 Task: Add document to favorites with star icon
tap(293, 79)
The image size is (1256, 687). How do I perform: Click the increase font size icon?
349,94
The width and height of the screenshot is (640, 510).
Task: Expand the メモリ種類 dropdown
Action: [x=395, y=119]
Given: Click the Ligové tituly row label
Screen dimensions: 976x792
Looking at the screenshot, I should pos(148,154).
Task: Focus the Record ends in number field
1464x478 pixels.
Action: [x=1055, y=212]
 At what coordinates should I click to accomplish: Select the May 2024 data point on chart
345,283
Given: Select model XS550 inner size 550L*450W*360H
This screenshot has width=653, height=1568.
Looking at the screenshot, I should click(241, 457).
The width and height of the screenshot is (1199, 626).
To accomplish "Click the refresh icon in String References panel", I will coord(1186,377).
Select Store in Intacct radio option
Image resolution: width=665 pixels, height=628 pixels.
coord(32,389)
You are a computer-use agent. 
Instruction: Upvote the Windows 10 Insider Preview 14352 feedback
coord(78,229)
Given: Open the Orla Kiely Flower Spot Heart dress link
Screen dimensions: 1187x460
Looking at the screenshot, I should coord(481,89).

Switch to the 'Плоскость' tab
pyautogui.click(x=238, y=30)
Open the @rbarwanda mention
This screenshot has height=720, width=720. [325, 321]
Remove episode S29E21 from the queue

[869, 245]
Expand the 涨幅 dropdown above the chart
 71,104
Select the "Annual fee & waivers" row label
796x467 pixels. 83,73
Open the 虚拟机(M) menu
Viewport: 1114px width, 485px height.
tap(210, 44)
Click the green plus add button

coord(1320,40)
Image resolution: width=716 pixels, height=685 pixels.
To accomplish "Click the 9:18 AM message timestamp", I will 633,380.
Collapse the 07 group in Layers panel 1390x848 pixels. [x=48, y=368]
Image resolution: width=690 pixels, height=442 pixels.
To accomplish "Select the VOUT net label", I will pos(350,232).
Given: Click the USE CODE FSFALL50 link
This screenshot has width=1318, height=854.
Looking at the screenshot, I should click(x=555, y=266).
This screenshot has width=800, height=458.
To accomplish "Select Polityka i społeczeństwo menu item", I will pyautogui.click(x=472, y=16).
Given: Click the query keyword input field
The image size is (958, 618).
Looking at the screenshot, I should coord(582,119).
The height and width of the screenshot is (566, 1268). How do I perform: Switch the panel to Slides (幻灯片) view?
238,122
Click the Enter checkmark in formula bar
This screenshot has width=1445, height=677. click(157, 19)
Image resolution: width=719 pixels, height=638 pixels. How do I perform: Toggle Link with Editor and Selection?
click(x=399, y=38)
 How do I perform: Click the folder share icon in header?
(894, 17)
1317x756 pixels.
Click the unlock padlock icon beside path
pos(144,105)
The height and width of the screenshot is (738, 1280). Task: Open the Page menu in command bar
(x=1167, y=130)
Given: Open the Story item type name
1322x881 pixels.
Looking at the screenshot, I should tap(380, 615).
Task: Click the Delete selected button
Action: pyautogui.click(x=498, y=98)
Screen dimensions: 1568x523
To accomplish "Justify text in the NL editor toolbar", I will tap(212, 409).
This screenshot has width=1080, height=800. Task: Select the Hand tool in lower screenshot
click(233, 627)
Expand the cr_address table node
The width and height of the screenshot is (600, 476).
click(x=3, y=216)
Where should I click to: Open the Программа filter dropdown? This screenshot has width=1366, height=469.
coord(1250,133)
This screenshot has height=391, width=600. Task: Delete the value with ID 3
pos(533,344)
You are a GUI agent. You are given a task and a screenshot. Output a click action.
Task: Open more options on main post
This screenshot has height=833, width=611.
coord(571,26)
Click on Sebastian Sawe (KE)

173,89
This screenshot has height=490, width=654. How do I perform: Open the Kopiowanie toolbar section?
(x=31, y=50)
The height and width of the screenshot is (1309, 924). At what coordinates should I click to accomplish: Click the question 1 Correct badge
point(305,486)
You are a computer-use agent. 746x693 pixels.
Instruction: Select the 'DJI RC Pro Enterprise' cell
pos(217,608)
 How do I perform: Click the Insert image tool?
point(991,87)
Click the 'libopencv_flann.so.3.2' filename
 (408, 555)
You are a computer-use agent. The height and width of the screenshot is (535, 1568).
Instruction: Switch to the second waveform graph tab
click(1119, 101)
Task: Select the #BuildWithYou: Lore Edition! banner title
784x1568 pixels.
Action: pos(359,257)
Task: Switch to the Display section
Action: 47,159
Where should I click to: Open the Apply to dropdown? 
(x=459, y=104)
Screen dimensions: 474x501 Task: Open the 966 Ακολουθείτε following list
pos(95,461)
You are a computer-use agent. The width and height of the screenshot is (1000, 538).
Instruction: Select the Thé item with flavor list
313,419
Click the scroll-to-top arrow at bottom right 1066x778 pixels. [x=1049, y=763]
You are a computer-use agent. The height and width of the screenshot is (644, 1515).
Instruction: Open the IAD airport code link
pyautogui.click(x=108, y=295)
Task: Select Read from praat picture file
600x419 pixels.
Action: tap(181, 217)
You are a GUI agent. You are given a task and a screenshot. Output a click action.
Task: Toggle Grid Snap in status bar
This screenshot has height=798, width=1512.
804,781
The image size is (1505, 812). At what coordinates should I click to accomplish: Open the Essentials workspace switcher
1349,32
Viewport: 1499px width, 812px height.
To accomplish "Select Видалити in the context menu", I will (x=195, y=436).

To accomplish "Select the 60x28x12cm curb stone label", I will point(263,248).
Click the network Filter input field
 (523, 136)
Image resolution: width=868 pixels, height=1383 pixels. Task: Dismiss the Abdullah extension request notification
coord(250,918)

.....

Problem = Set down the entire listing once more, keeping every line exactly as it reads.

Result of the exercise =
 Task: Add document to favorites with star icon
tap(293, 79)
The image size is (1256, 687). How do I perform: Click the increase font size icon?
349,94
The width and height of the screenshot is (640, 510).
Task: Expand the メモリ種類 dropdown
Action: [x=395, y=119]
Given: Click the Ligové tituly row label
Screen dimensions: 976x792
Looking at the screenshot, I should pos(148,154).
Task: Focus the Record ends in number field
1464x478 pixels.
Action: [x=1055, y=212]
 At what coordinates should I click to accomplish: Select the May 2024 data point on chart
345,283
Given: Select model XS550 inner size 550L*450W*360H
This screenshot has width=653, height=1568.
Looking at the screenshot, I should click(241, 457).
The width and height of the screenshot is (1199, 626).
To accomplish "Click the refresh icon in String References panel", I will coord(1186,377).
Select Store in Intacct radio option
Image resolution: width=665 pixels, height=628 pixels.
coord(32,389)
You are a computer-use agent. 
Instruction: Upvote the Windows 10 Insider Preview 14352 feedback
coord(78,229)
Given: Open the Orla Kiely Flower Spot Heart dress link
Screen dimensions: 1187x460
Looking at the screenshot, I should coord(481,89).

Switch to the 'Плоскость' tab
pyautogui.click(x=238, y=30)
Open the @rbarwanda mention
This screenshot has height=720, width=720. [325, 321]
Remove episode S29E21 from the queue

[869, 245]
Expand the 涨幅 dropdown above the chart
 71,104
Select the "Annual fee & waivers" row label
796x467 pixels. 83,73
Open the 虚拟机(M) menu
Viewport: 1114px width, 485px height.
tap(210, 44)
Click the green plus add button

coord(1320,40)
Image resolution: width=716 pixels, height=685 pixels.
To accomplish "Click the 9:18 AM message timestamp", I will 633,380.
Collapse the 07 group in Layers panel 1390x848 pixels. [x=48, y=368]
Image resolution: width=690 pixels, height=442 pixels.
To accomplish "Select the VOUT net label", I will pos(350,232).
Given: Click the USE CODE FSFALL50 link
This screenshot has width=1318, height=854.
Looking at the screenshot, I should click(x=555, y=266).
This screenshot has width=800, height=458.
To accomplish "Select Polityka i społeczeństwo menu item", I will pyautogui.click(x=472, y=16).
Given: Click the query keyword input field
The image size is (958, 618).
Looking at the screenshot, I should coord(582,119).
The height and width of the screenshot is (566, 1268). How do I perform: Switch the panel to Slides (幻灯片) view?
238,122
Click the Enter checkmark in formula bar
This screenshot has width=1445, height=677. click(157, 19)
Image resolution: width=719 pixels, height=638 pixels. How do I perform: Toggle Link with Editor and Selection?
click(x=399, y=38)
 How do I perform: Click the folder share icon in header?
(894, 17)
1317x756 pixels.
Click the unlock padlock icon beside path
pos(144,105)
The height and width of the screenshot is (738, 1280). Task: Open the Page menu in command bar
(x=1167, y=130)
Given: Open the Story item type name
1322x881 pixels.
Looking at the screenshot, I should tap(380, 615).
Task: Click the Delete selected button
Action: pyautogui.click(x=498, y=98)
Screen dimensions: 1568x523
To accomplish "Justify text in the NL editor toolbar", I will tap(212, 409).
This screenshot has width=1080, height=800. Task: Select the Hand tool in lower screenshot
click(233, 627)
Expand the cr_address table node
The width and height of the screenshot is (600, 476).
click(x=3, y=216)
Where should I click to: Open the Программа filter dropdown? This screenshot has width=1366, height=469.
coord(1250,133)
This screenshot has height=391, width=600. Task: Delete the value with ID 3
pos(533,344)
You are a GUI agent. You are given a task and a screenshot. Output a click action.
Task: Open more options on main post
This screenshot has height=833, width=611.
coord(571,26)
Click on Sebastian Sawe (KE)

173,89
This screenshot has height=490, width=654. How do I perform: Open the Kopiowanie toolbar section?
(x=31, y=50)
The height and width of the screenshot is (1309, 924). At what coordinates should I click to accomplish: Click the question 1 Correct badge
point(305,486)
You are a computer-use agent. 746x693 pixels.
Instruction: Select the 'DJI RC Pro Enterprise' cell
pos(217,608)
 How do I perform: Click the Insert image tool?
point(991,87)
Click the 'libopencv_flann.so.3.2' filename
 (408, 555)
You are a computer-use agent. The height and width of the screenshot is (535, 1568).
Instruction: Switch to the second waveform graph tab
click(1119, 101)
Task: Select the #BuildWithYou: Lore Edition! banner title
784x1568 pixels.
Action: pos(359,257)
Task: Switch to the Display section
Action: 47,159
Where should I click to: Open the Apply to dropdown? 
(x=459, y=104)
Screen dimensions: 474x501 Task: Open the 966 Ακολουθείτε following list
pos(95,461)
You are a computer-use agent. The width and height of the screenshot is (1000, 538).
Instruction: Select the Thé item with flavor list
313,419
Click the scroll-to-top arrow at bottom right 1066x778 pixels. [x=1049, y=763]
You are a computer-use agent. The height and width of the screenshot is (644, 1515).
Instruction: Open the IAD airport code link
pyautogui.click(x=108, y=295)
Task: Select Read from praat picture file
600x419 pixels.
Action: tap(181, 217)
You are a GUI agent. You are given a task and a screenshot. Output a click action.
Task: Toggle Grid Snap in status bar
This screenshot has height=798, width=1512.
804,781
The image size is (1505, 812). At what coordinates should I click to accomplish: Open the Essentials workspace switcher
1349,32
Viewport: 1499px width, 812px height.
To accomplish "Select Видалити in the context menu", I will (x=195, y=436).

To accomplish "Select the 60x28x12cm curb stone label", I will point(263,248).
Click the network Filter input field
 (523, 136)
Image resolution: width=868 pixels, height=1383 pixels. Task: Dismiss the Abdullah extension request notification
coord(250,918)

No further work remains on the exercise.